Provide a path to the flags, and the root directory defaults to pwd, and give the filename to look for to compile:

$ python hill-climb.py run ../../data/gpp_flags_filtered.json Prog.cpp

for a specific example:

$ python hill-climb.py run ../../data/gpp_flags_filtered.json ../code/Aliases/Prog.cpp

In practice, I found that using parallel made more sense (no workers in Python). Here is how to test a single script:

$ python hill-climb.py run ../../data/gpp_flags.json "../code/sizeof Operator/Prog.cpp" --outdir-num 1

And then to run using parallel (apt-get install -y parallel)

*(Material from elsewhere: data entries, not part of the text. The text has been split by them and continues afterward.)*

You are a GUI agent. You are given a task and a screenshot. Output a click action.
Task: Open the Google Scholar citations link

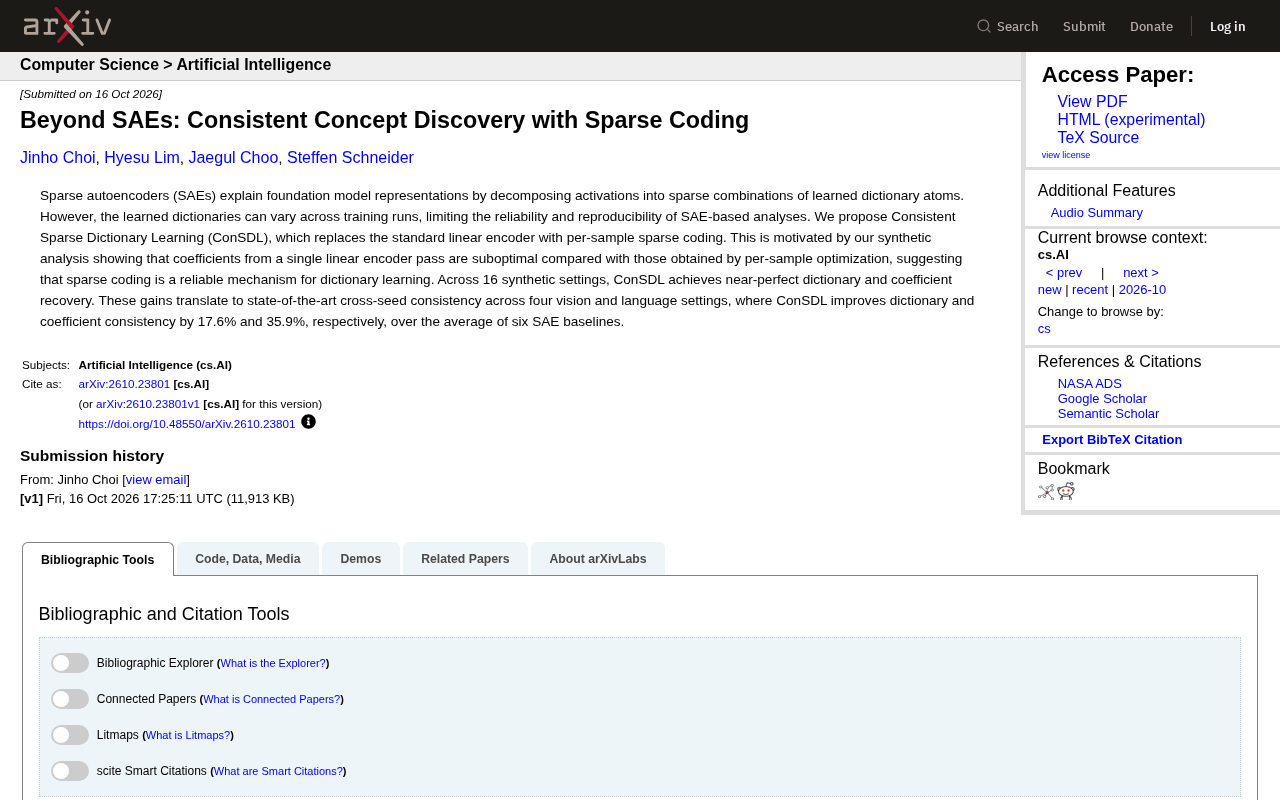point(1102,399)
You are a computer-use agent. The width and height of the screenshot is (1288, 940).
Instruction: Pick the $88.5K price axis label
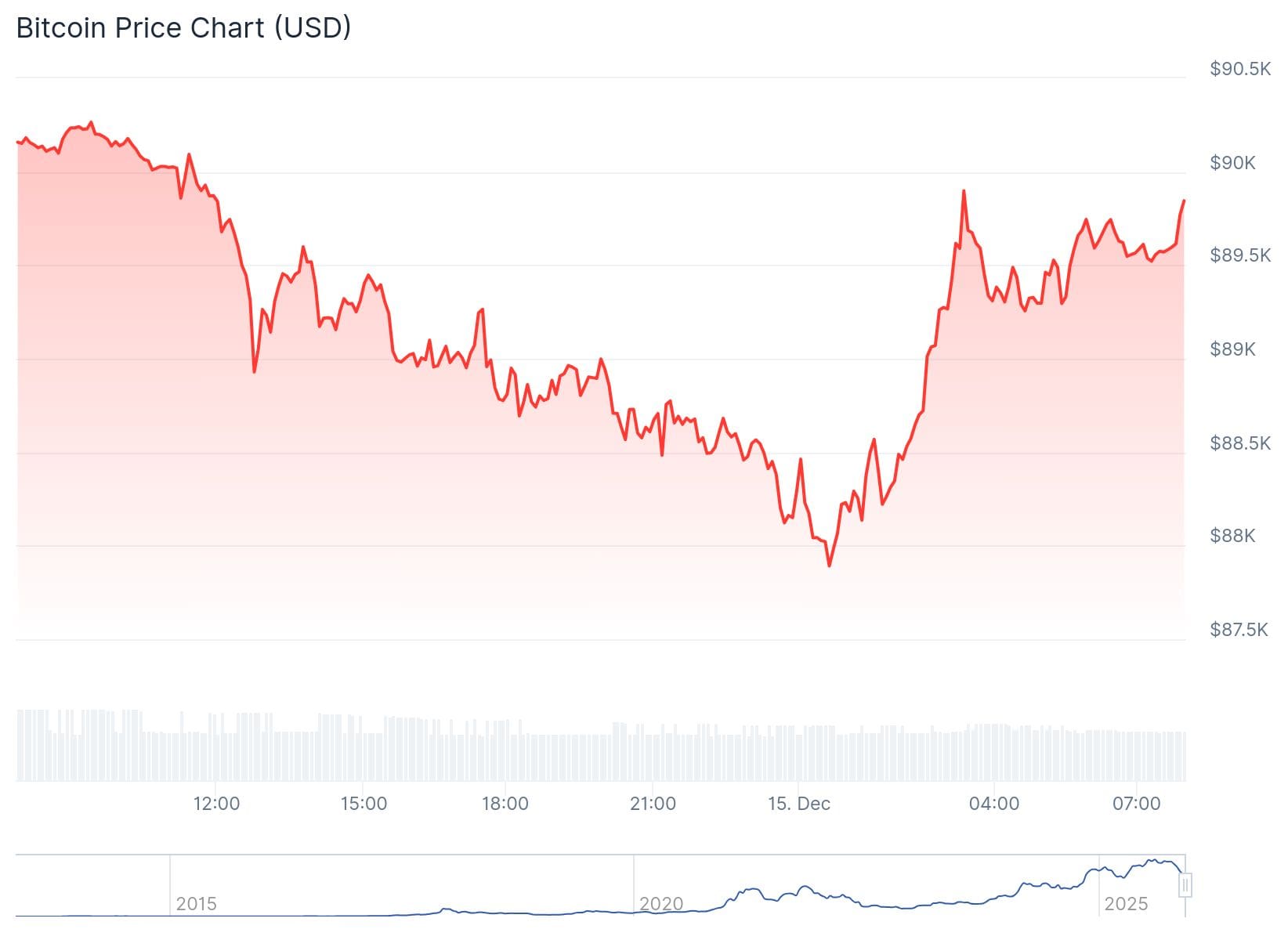(1239, 443)
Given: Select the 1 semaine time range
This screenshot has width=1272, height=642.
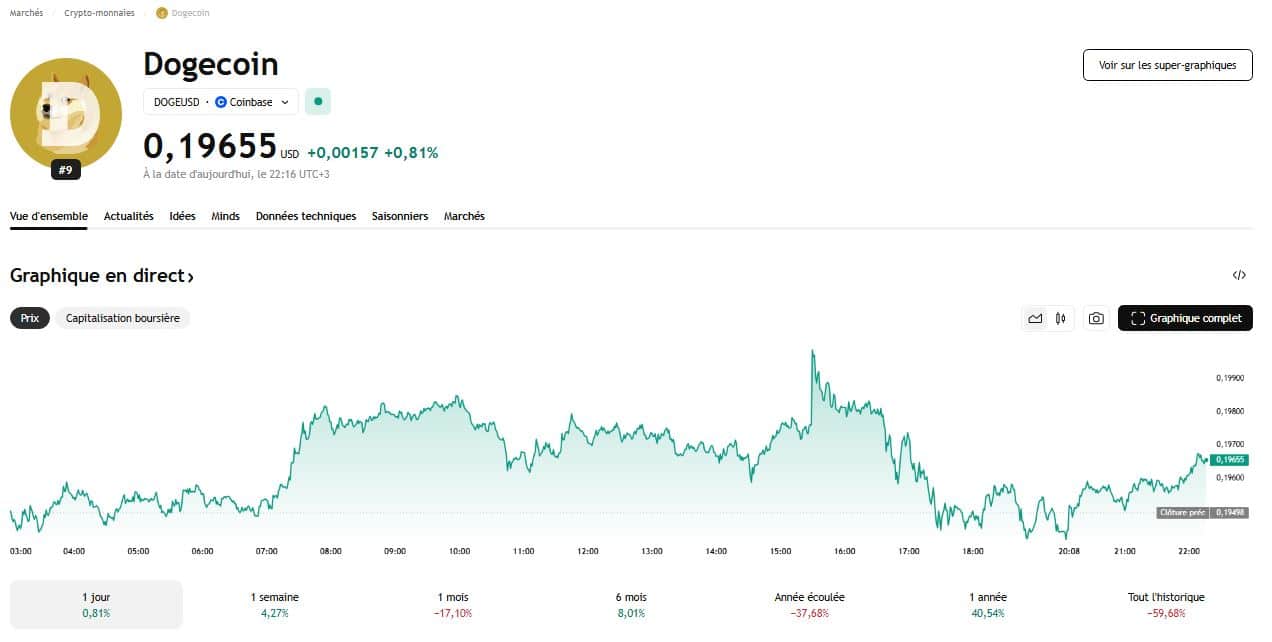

$ find ../code -name "*Prog.cpp" | parallel -I% --max-args 1 python hill-climb.py run ../../data/gpp_flags.json "%" --outdir-num 1

There is a run.sh script that I used, and ultimately ran between a range of 0 and 29 (to generate 30 runs of the same predictions for 100 iterations each). Finally, to run on a SLURM cluster:

# We only need one run!
for iter in {0..0}; do
   sbatch run_slurm.sh $iter
done

Note that montecarlo-parallel.py considers flags in groups, while this hill-climb tests each flag separately. I started with the first and moved to the latter because the first does not allow for truly understanding the marginal contribution of each flag. I also wanted to run the binary multiple times to get a sense of the variance of running times.

Post Analysis

Data Preparation

First let's read in the data, and prepare a matrix of percent changes. E.g., if we have a mean runtime for a compiled program (N=100 times run) we can subtract the runtime without any flags (also N=100) to get an percent change.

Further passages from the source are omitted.